• EXERCISE AIM: Can you arrange every line of the data below as a numbered list, leaving out the blank lines?

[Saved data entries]

Start

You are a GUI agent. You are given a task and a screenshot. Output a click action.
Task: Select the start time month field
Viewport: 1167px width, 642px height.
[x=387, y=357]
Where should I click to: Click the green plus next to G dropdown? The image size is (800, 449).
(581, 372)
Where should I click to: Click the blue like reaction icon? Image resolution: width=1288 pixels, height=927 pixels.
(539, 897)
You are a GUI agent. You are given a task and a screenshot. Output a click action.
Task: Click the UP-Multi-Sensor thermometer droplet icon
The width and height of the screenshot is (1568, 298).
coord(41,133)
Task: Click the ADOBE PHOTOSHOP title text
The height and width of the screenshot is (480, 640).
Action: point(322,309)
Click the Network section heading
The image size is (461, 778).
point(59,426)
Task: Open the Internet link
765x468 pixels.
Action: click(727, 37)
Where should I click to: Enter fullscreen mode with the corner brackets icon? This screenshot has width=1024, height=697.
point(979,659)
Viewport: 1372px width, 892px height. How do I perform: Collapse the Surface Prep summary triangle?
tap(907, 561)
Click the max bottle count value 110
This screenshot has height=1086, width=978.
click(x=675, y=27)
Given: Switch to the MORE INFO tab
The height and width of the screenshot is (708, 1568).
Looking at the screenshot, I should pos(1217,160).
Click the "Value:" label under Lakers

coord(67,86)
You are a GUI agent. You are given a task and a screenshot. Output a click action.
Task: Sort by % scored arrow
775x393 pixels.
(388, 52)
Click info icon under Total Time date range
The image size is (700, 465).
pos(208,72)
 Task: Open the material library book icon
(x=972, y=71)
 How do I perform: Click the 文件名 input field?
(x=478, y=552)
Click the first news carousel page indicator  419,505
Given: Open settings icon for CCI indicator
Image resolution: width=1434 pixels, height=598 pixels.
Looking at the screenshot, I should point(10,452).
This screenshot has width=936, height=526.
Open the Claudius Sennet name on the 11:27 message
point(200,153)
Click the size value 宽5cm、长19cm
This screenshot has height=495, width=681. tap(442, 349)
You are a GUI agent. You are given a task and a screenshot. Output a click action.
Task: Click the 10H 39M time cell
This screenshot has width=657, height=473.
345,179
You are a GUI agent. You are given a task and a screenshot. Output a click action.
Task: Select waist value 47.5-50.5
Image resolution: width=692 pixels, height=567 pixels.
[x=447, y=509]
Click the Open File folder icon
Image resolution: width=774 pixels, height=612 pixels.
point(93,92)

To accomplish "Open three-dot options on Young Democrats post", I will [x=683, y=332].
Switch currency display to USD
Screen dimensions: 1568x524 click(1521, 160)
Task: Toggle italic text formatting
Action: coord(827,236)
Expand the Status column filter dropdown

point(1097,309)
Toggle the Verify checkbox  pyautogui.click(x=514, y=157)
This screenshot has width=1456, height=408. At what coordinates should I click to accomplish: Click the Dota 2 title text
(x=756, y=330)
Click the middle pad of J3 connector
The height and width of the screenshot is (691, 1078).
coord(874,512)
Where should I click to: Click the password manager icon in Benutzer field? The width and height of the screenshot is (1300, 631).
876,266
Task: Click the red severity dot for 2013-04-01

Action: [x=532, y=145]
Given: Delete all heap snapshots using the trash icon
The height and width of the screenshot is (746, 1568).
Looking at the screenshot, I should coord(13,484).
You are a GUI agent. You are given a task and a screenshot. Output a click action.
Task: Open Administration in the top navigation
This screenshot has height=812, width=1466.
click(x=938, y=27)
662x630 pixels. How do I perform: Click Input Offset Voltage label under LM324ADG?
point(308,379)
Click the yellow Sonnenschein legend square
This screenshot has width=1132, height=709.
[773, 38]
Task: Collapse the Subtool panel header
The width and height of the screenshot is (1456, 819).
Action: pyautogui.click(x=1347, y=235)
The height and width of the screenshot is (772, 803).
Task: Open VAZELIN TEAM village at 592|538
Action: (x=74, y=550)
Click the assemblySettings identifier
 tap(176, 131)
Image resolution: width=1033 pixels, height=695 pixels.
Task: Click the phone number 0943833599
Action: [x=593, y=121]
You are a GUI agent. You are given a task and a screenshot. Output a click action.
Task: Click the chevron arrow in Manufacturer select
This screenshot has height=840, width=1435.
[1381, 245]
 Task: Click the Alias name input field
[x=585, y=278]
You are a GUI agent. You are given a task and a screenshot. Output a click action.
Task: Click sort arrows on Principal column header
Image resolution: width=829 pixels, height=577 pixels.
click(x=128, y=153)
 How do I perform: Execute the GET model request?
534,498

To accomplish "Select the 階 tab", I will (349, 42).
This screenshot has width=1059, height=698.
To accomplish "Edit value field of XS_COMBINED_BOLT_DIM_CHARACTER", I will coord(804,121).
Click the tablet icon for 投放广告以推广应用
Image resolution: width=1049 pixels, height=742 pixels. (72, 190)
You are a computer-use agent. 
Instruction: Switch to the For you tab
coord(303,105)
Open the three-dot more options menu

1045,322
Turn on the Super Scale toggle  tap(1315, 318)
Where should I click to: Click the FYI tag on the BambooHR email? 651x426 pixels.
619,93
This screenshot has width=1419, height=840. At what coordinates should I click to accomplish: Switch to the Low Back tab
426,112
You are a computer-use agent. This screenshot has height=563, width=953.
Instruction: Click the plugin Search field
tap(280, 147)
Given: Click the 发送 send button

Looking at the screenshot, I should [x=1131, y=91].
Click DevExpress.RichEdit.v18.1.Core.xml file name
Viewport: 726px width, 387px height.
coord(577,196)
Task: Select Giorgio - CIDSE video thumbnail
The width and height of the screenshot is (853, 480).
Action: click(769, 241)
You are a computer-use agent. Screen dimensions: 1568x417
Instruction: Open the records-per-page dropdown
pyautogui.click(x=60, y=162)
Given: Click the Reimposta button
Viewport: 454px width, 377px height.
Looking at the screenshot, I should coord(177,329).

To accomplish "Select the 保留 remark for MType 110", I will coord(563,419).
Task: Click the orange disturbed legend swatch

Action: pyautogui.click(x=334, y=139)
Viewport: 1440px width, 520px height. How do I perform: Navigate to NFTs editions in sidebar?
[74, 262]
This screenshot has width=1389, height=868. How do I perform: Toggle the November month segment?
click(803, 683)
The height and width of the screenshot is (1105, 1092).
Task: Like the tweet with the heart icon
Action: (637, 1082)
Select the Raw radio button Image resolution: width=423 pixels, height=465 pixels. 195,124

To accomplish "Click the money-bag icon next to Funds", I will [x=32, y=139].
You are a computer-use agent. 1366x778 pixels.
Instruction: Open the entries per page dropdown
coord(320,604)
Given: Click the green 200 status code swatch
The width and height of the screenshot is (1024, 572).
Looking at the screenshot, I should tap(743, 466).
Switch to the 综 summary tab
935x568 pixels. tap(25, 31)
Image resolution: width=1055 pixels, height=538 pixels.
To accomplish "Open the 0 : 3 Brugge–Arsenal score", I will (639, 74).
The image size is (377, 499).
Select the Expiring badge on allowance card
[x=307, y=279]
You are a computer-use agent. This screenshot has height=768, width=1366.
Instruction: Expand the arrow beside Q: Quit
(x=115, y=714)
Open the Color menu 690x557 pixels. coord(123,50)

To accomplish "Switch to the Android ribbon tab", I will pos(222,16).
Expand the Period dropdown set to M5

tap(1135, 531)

End

• ANSWER TO THE EXERCISE:
1. You are a GUI agent. You are given a task and a screenshot. Output a click action.
2. Task: Select the start time month field
3. Viewport: 1167px width, 642px height.
4. [x=387, y=357]
5. Where should I click to: Click the green plus next to G dropdown? The image size is (800, 449).
6. (581, 372)
7. Where should I click to: Click the blue like reaction icon? Image resolution: width=1288 pixels, height=927 pixels.
8. (539, 897)
9. You are a GUI agent. You are given a task and a screenshot. Output a click action.
10. Task: Click the UP-Multi-Sensor thermometer droplet icon
11. The width and height of the screenshot is (1568, 298).
12. coord(41,133)
13. Task: Click the ADOBE PHOTOSHOP title text
14. The height and width of the screenshot is (480, 640).
15. Action: point(322,309)
16. Click the Network section heading
17. The image size is (461, 778).
18. point(59,426)
19. Task: Open the Internet link
20. 765x468 pixels.
21. Action: click(727, 37)
22. Where should I click to: Enter fullscreen mode with the corner brackets icon? This screenshot has width=1024, height=697.
23. point(979,659)
24. Viewport: 1372px width, 892px height. How do I perform: Collapse the Surface Prep summary triangle?
25. tap(907, 561)
26. Click the max bottle count value 110
27. This screenshot has height=1086, width=978.
28. click(x=675, y=27)
29. Given: Switch to the MORE INFO tab
30. The height and width of the screenshot is (708, 1568).
31. Looking at the screenshot, I should pos(1217,160).
32. Click the "Value:" label under Lakers
33. coord(67,86)
34. You are a GUI agent. You are given a task and a screenshot. Output a click action.
35. Task: Sort by % scored arrow
36. 775x393 pixels.
37. (388, 52)
38. Click info icon under Total Time date range
39. The image size is (700, 465).
40. pos(208,72)
41.  Task: Open the material library book icon
42. (x=972, y=71)
43.  How do I perform: Click the 文件名 input field?
44. (x=478, y=552)
45. Click the first news carousel page indicator  419,505
46. Given: Open settings icon for CCI indicator
47. Image resolution: width=1434 pixels, height=598 pixels.
48. Looking at the screenshot, I should point(10,452).
49. This screenshot has width=936, height=526.
50. Open the Claudius Sennet name on the 11:27 message
51. point(200,153)
52. Click the size value 宽5cm、长19cm
53. This screenshot has height=495, width=681. tap(442, 349)
54. You are a GUI agent. You are given a task and a screenshot. Output a click action.
55. Task: Click the 10H 39M time cell
56. This screenshot has width=657, height=473.
57. 345,179
58. You are a GUI agent. You are given a task and a screenshot. Output a click action.
59. Task: Select waist value 47.5-50.5
60. Image resolution: width=692 pixels, height=567 pixels.
61. [x=447, y=509]
62. Click the Open File folder icon
63. Image resolution: width=774 pixels, height=612 pixels.
64. point(93,92)
65. To accomplish "Open three-dot options on Young Democrats post", I will [x=683, y=332].
66. Switch currency display to USD
67. Screen dimensions: 1568x524 click(1521, 160)
68. Task: Toggle italic text formatting
69. Action: coord(827,236)
70. Expand the Status column filter dropdown
71. point(1097,309)
72. Toggle the Verify checkbox  pyautogui.click(x=514, y=157)
73. This screenshot has width=1456, height=408. At what coordinates should I click to accomplish: Click the Dota 2 title text
74. (x=756, y=330)
75. Click the middle pad of J3 connector
76. The height and width of the screenshot is (691, 1078).
77. coord(874,512)
78. Where should I click to: Click the password manager icon in Benutzer field? The width and height of the screenshot is (1300, 631).
79. 876,266
80. Task: Click the red severity dot for 2013-04-01
81. Action: [x=532, y=145]
82. Given: Delete all heap snapshots using the trash icon
83. The height and width of the screenshot is (746, 1568).
84. Looking at the screenshot, I should coord(13,484).
85. You are a GUI agent. You are given a task and a screenshot. Output a click action.
86. Task: Open Administration in the top navigation
87. This screenshot has height=812, width=1466.
88. click(x=938, y=27)
89. 662x630 pixels. How do I perform: Click Input Offset Voltage label under LM324ADG?
90. point(308,379)
91. Click the yellow Sonnenschein legend square
92. This screenshot has width=1132, height=709.
93. [773, 38]
94. Task: Collapse the Subtool panel header
95. The width and height of the screenshot is (1456, 819).
96. Action: pyautogui.click(x=1347, y=235)
97. The height and width of the screenshot is (772, 803).
98. Task: Open VAZELIN TEAM village at 592|538
99. Action: (x=74, y=550)
100. Click the assemblySettings identifier
101.  tap(176, 131)
102. Image resolution: width=1033 pixels, height=695 pixels.
103. Task: Click the phone number 0943833599
104. Action: [x=593, y=121]
105. You are a GUI agent. You are given a task and a screenshot. Output a click action.
106. Task: Click the chevron arrow in Manufacturer select
107. This screenshot has height=840, width=1435.
108. [1381, 245]
109.  Task: Click the Alias name input field
110. [x=585, y=278]
111. You are a GUI agent. You are given a task and a screenshot. Output a click action.
112. Task: Click sort arrows on Principal column header
113. Image resolution: width=829 pixels, height=577 pixels.
114. click(x=128, y=153)
115.  How do I perform: Execute the GET model request?
116. 534,498
117. To accomplish "Select the 階 tab", I will (349, 42).
118. This screenshot has width=1059, height=698.
119. To accomplish "Edit value field of XS_COMBINED_BOLT_DIM_CHARACTER", I will coord(804,121).
120. Click the tablet icon for 投放广告以推广应用
121. Image resolution: width=1049 pixels, height=742 pixels. (72, 190)
122. You are a computer-use agent. 
123. Instruction: Switch to the For you tab
124. coord(303,105)
125. Open the three-dot more options menu
126. 1045,322
127. Turn on the Super Scale toggle  tap(1315, 318)
128. Where should I click to: Click the FYI tag on the BambooHR email? 651x426 pixels.
129. 619,93
130. This screenshot has width=1419, height=840. At what coordinates should I click to accomplish: Switch to the Low Back tab
131. 426,112
132. You are a computer-use agent. This screenshot has height=563, width=953.
133. Instruction: Click the plugin Search field
134. tap(280, 147)
135. Given: Click the 发送 send button
136. Looking at the screenshot, I should [x=1131, y=91].
137. Click DevExpress.RichEdit.v18.1.Core.xml file name
138. Viewport: 726px width, 387px height.
139. coord(577,196)
140. Task: Select Giorgio - CIDSE video thumbnail
141. The width and height of the screenshot is (853, 480).
142. Action: click(769, 241)
143. You are a computer-use agent. Screen dimensions: 1568x417
144. Instruction: Open the records-per-page dropdown
145. pyautogui.click(x=60, y=162)
146. Given: Click the Reimposta button
147. Viewport: 454px width, 377px height.
148. Looking at the screenshot, I should coord(177,329).
149. To accomplish "Select the 保留 remark for MType 110", I will coord(563,419).
150. Task: Click the orange disturbed legend swatch
151. Action: pyautogui.click(x=334, y=139)
152. Viewport: 1440px width, 520px height. How do I perform: Navigate to NFTs editions in sidebar?
153. [74, 262]
154. This screenshot has width=1389, height=868. How do I perform: Toggle the November month segment?
155. click(803, 683)
156. The height and width of the screenshot is (1105, 1092).
157. Task: Like the tweet with the heart icon
158. Action: (637, 1082)
159. Select the Raw radio button Image resolution: width=423 pixels, height=465 pixels. 195,124
160. To accomplish "Click the money-bag icon next to Funds", I will [x=32, y=139].
161. You are a computer-use agent. 1366x778 pixels.
162. Instruction: Open the entries per page dropdown
163. coord(320,604)
164. Given: Click the green 200 status code swatch
165. The width and height of the screenshot is (1024, 572).
166. Looking at the screenshot, I should tap(743, 466).
167. Switch to the 综 summary tab
168. 935x568 pixels. tap(25, 31)
169. Image resolution: width=1055 pixels, height=538 pixels.
170. To accomplish "Open the 0 : 3 Brugge–Arsenal score", I will (639, 74).
171. The image size is (377, 499).
172. Select the Expiring badge on allowance card
173. [x=307, y=279]
174. You are a computer-use agent. This screenshot has height=768, width=1366.
175. Instruction: Expand the arrow beside Q: Quit
176. (x=115, y=714)
177. Open the Color menu 690x557 pixels. coord(123,50)
178. To accomplish "Switch to the Android ribbon tab", I will pos(222,16).
179. Expand the Period dropdown set to M5
180. tap(1135, 531)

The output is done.